When first learning about the tower during the summer of 2018, area residents raised concerns over how the tower might impact their health and their property values, and expressed anger over the lack of transparency and opportunity for public input.

Approximately 350 people turned out for a March 2019 meeting with state and county officials – months after the community had requested a public gathering – and made it clear they did not want the tower and felt cheated that no one knew the Olney site was being considered.

In April 2019, Elrich (D) and State Highway Administrator Greg Slater told the community that the proposed location was “off the table” and that they would seek alternative sites.

However, just two months later, Gov. Larry Hogan (R) announced that the tower would be built as planned at the Georgia Avenue site near the Intercounty Connector (ICC/Route 200).

Having an impact on the final size of the tower provides some consolation to those who had opposed the project as originally proposed.

Jeffrey Weiler, president of the nearby The Preserve at Small’s Nursery Homeowners Association, said the original plan was for the base to be 31 feet to support the original planned 368-foot-tall structure.

“When community leaders asked the State Highway Administration and county personnel to justify why such a tall structure was needed, it was conceded that a 250-foot-tall tower would suffice and that is what was built,” he said.

Weiler said that because the tower is tapered as it goes up, the change allowed for the structure to be built with a base width about half of what it would have been with the 368-foot-tall tower.

“The effect is that the whole structure is much less imposing than what it would have been with the original plan,” he said. “Those people that worked to try to stop the construction of the tower at Georgia Avenue did some good here and should be proud that they made a difference.”
Robert Zimmerman, president of the Brooke Manor Estates Homeowners Association, agrees.
“Even though the tower does not fit the landscape or surrounding neighborhood, thanks to the efforts of the community, the tower is not as high or as imposing as it was first planned to be,” he said.

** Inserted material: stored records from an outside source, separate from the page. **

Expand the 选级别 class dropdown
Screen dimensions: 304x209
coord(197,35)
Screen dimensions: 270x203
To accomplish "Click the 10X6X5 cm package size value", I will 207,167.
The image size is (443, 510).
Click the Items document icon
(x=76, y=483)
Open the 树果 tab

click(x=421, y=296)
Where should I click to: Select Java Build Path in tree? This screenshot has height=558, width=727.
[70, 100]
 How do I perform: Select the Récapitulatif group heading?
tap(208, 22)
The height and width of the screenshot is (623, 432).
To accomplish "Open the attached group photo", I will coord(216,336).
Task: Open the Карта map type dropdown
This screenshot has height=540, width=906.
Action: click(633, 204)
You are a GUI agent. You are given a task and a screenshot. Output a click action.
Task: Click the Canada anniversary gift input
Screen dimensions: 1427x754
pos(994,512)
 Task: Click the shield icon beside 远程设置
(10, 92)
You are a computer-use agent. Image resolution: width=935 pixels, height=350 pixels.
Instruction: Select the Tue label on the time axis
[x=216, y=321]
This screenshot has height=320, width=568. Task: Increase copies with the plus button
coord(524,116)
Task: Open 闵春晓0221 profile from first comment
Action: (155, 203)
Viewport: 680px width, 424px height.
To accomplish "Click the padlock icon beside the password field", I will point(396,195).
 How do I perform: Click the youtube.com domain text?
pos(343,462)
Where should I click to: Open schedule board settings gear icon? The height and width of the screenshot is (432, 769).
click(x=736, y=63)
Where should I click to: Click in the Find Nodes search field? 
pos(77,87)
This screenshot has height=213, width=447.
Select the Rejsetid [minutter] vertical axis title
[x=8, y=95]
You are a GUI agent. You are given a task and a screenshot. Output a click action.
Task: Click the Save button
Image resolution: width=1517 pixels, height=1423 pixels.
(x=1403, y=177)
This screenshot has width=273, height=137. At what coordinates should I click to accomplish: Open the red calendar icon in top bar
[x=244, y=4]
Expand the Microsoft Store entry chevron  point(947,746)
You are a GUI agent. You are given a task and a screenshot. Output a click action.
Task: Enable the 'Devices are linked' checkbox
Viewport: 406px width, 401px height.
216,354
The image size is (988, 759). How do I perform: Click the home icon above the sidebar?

However, Zimmerman expressed concern that there was no further communication from the project team or first responders to the community on the final tower design or schedule once Hogan gave the green light for the Georgia Avenue site.

“We sure wish the project team had not taken an antagonistic approach to community input and involvement,” he said.

Zimmerman also questioned the concerns that the new communication tower implementation was urgent due to outages in the existing system and that community involvement would delay a needed upgrade.

“Yet, there have been no reported emergency system outages in the past year,” he said. “We all wonder if this was a made up emergency to benefit special interests.”

Zimmerman said residents, especially mothers, are asking the state and county to monitor the tower to ensure there are no harmful effects to those living nearby.

“We hope this enhances emergency response times and the safety of all first responders,” he said.